I'm definitely suffering from Stockholm syndrome.

KronisLV · on Oct 30, 2021

> Compare to Azure: most incidents never see the status page.

That sounds like a conscious decision on their part. Everyone always talks about disclosure being the best policy, but at the same time there's plenty who believe that not informing anyone about an outage or even a breach is the correct thing to do, since then they'll probably get into less trouble themselves, or at least will create the illusion of not having as many outages as "those other guys".

After all, informing everyone about an outage that will noticeably affect only some probably has a larger impact on the company's reputation than having it be dragged through mud in smaller communities for its dishonesty. Then again, with many of the larger services, it's not like you have much of a choice of using or not using it - you just get a corporate policy passed down upon you and that's that.

Thus, sweeping problems under the rug and pretending that they don't exist is a dishonest, yet valid way of handling outages, breaches and so on. Personally, i'd avoid any service that does that, though it's not like that's being done just because of incompetence.

deathanatos · on Oct 30, 2021

> That sounds like a conscious decision on their part.

It is; I've been told by their support that they don't want to cause alarm.

I think it's a bad way to run a PaaS, though. If I'm looking at your status page, it is because I suspect an outage and am trying to confirm it. Very willing to give some leeway to fix problems (an SLA — and Azure could do better here too — exists to establish what that allowable leeway is) I just need to know "is it me, or not?" and it's nicer to just get the answer when it's not me. As it is, I have to jump through a support hoop to get at "I think you are having an outage" and even then, it's typically multiple cycles before support seems to query engineering (and — that's another problem: support doesn't just know that there is an outstanding issue…) and gets to the bottom of it.

It needs to be easy for a customer, experiencing an issue with a service, to drive resolution of that problem. I can forgive small service outages, but it's this lack of any ability to get resolution or closure or some "yeah, we had a failure, here's what we're doing to prevent it going forward" that is the real problem.

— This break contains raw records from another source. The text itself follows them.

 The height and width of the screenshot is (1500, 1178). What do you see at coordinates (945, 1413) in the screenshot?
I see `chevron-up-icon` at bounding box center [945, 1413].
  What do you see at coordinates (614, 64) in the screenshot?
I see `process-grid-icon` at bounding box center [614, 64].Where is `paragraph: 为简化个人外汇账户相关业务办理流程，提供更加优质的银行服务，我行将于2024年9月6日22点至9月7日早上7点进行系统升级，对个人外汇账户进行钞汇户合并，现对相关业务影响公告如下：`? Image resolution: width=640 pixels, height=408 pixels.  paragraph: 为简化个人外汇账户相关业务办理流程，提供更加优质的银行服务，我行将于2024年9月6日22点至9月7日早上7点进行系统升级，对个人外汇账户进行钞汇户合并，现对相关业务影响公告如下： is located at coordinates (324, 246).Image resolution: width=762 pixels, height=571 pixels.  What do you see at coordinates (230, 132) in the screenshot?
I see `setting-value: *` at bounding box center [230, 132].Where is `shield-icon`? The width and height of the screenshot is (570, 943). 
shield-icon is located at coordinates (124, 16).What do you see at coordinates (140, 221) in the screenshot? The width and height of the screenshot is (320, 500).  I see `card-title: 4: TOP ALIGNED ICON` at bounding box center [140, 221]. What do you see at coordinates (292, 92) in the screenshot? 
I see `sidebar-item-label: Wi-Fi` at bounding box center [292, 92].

Sadly, there is only so much choice I have in the matter of which cloud provider we're using…

zinekeller · on Oct 30, 2021

Compare to Azure

I'll honestly change that to all major cloud providers - AWS has some small hiccups and then that were never recorded, and Google Workspace describes "a problem to a subset of users" when it clearly worldwide.

aliswe · on Oct 30, 2021

a kids game yes, but worth 50B

stingraycharles · on Oct 29, 2021

Seems to me that a routing / networking issue would have been resolved by now, and application bug would have been rolled back.

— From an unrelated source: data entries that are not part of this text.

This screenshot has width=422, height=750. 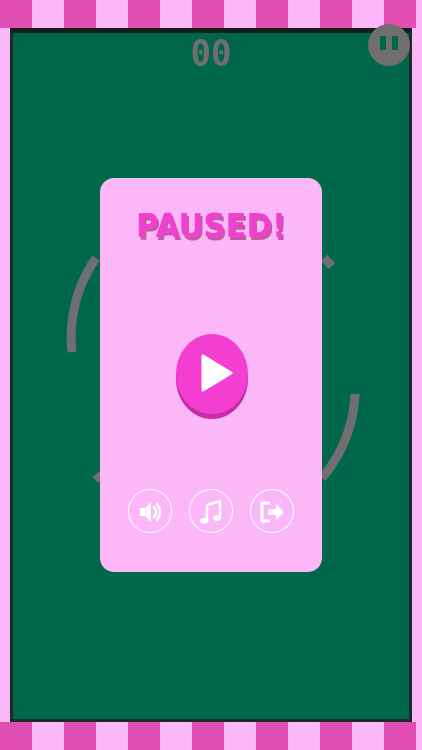 What do you see at coordinates (389, 45) in the screenshot?
I see `pause-button` at bounding box center [389, 45].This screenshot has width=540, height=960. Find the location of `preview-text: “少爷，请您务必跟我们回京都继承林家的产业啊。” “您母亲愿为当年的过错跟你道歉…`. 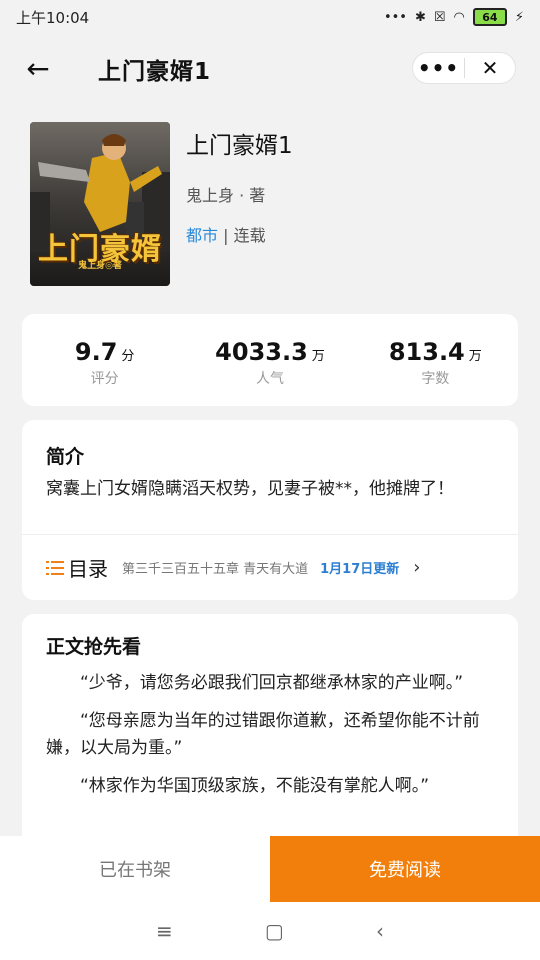

preview-text: “少爷，请您务必跟我们回京都继承林家的产业啊。” “您母亲愿为当年的过错跟你道歉… is located at coordinates (272, 740).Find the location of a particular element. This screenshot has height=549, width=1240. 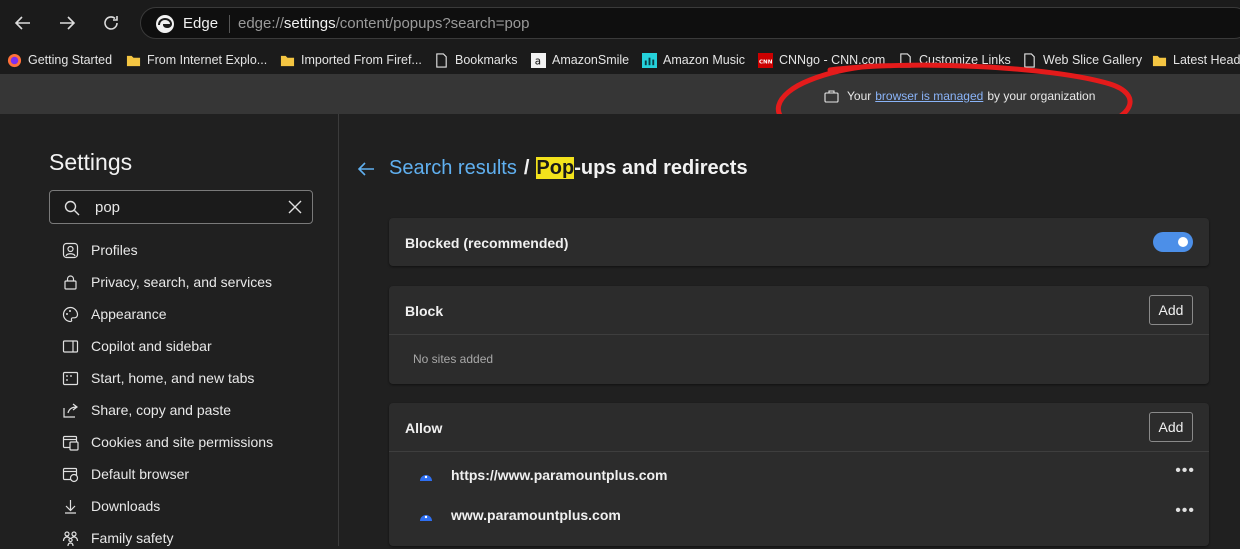

sidebar-item-label: Family safety is located at coordinates (132, 538).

If I were to speculate, I would say that it must have something to do with databases / storage. Something must have gone wrong and broke some database, and it’s difficult to restore.

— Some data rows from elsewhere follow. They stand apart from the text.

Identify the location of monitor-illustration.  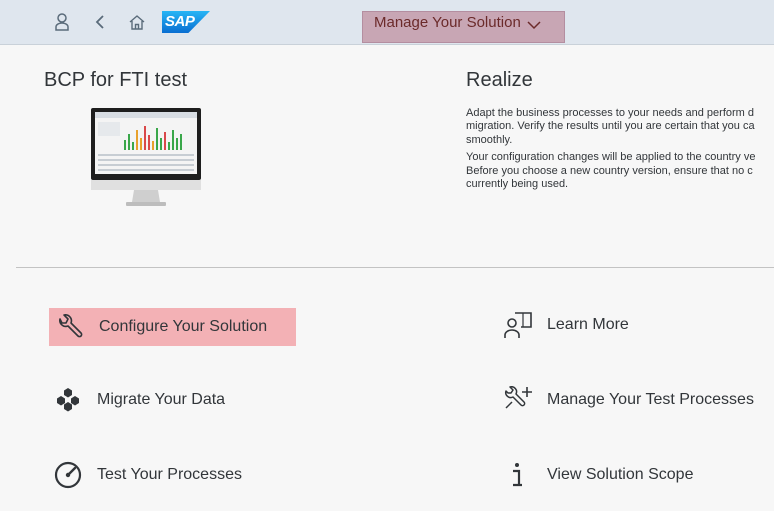
(146, 158).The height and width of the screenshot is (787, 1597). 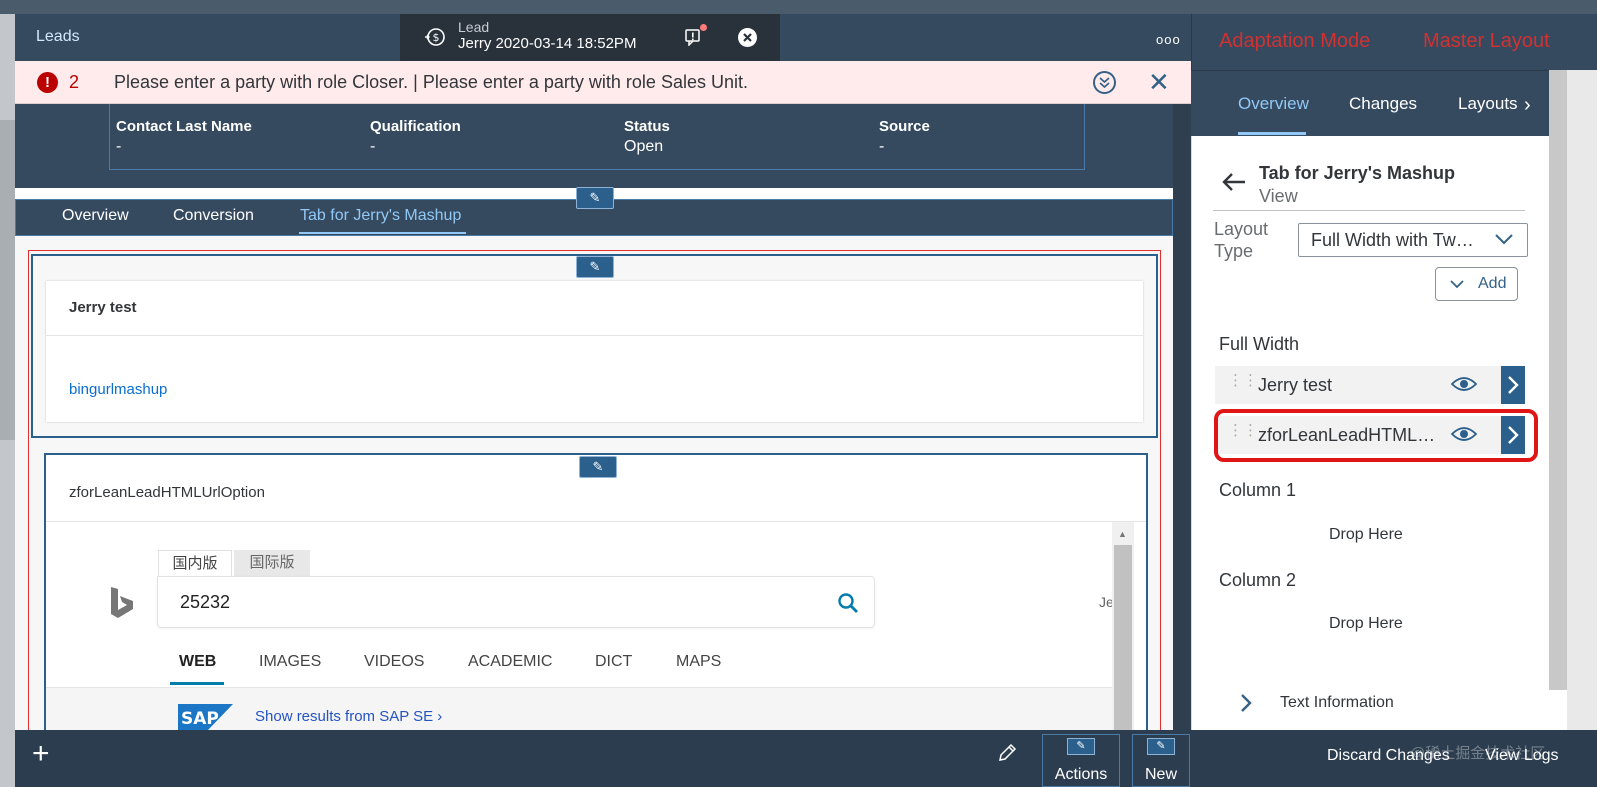 I want to click on header-value-status: Open, so click(x=644, y=146).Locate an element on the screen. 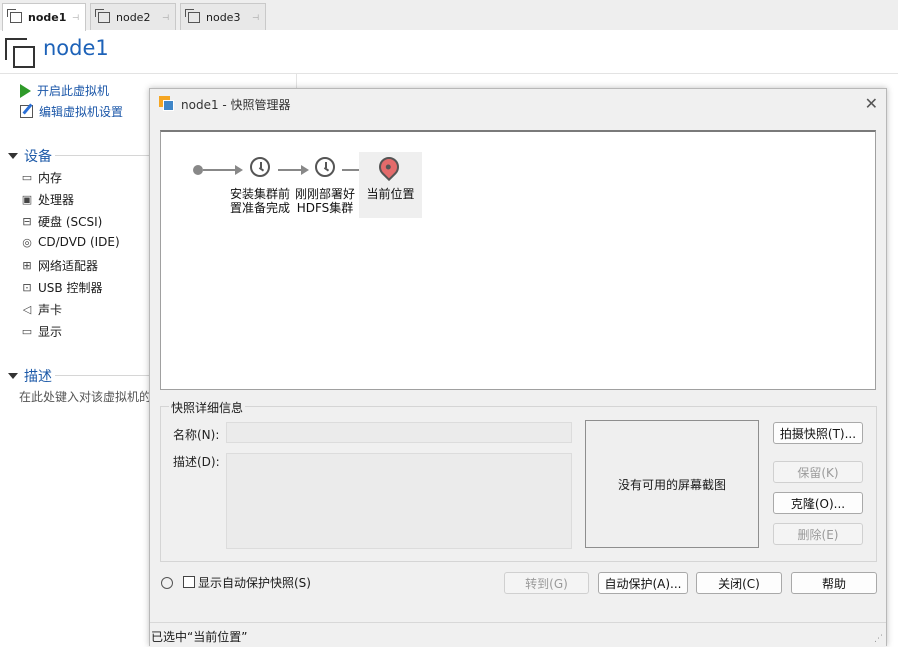  tab-node3: node3 ⊣ is located at coordinates (223, 16). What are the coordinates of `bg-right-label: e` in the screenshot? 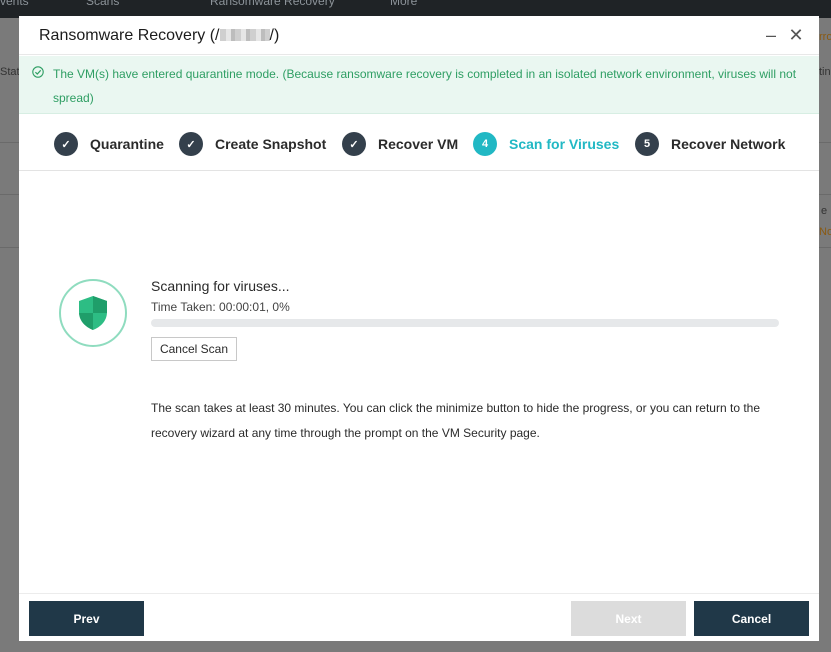 It's located at (824, 211).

intunderflow · on Oct 29, 2021

They had an incident in the past where they returned nil for all get operations to their database, that caused some chaos at the time so it's not unprecedented: https://devforum.roblox.com/t/update-datastores-incident-dat...

polack · on Oct 29, 2021

I agree that DB is the prime suspect here. They said the problem was identified over 24h ago, cant imagine it being something other than a data issue that takes that long to resolve.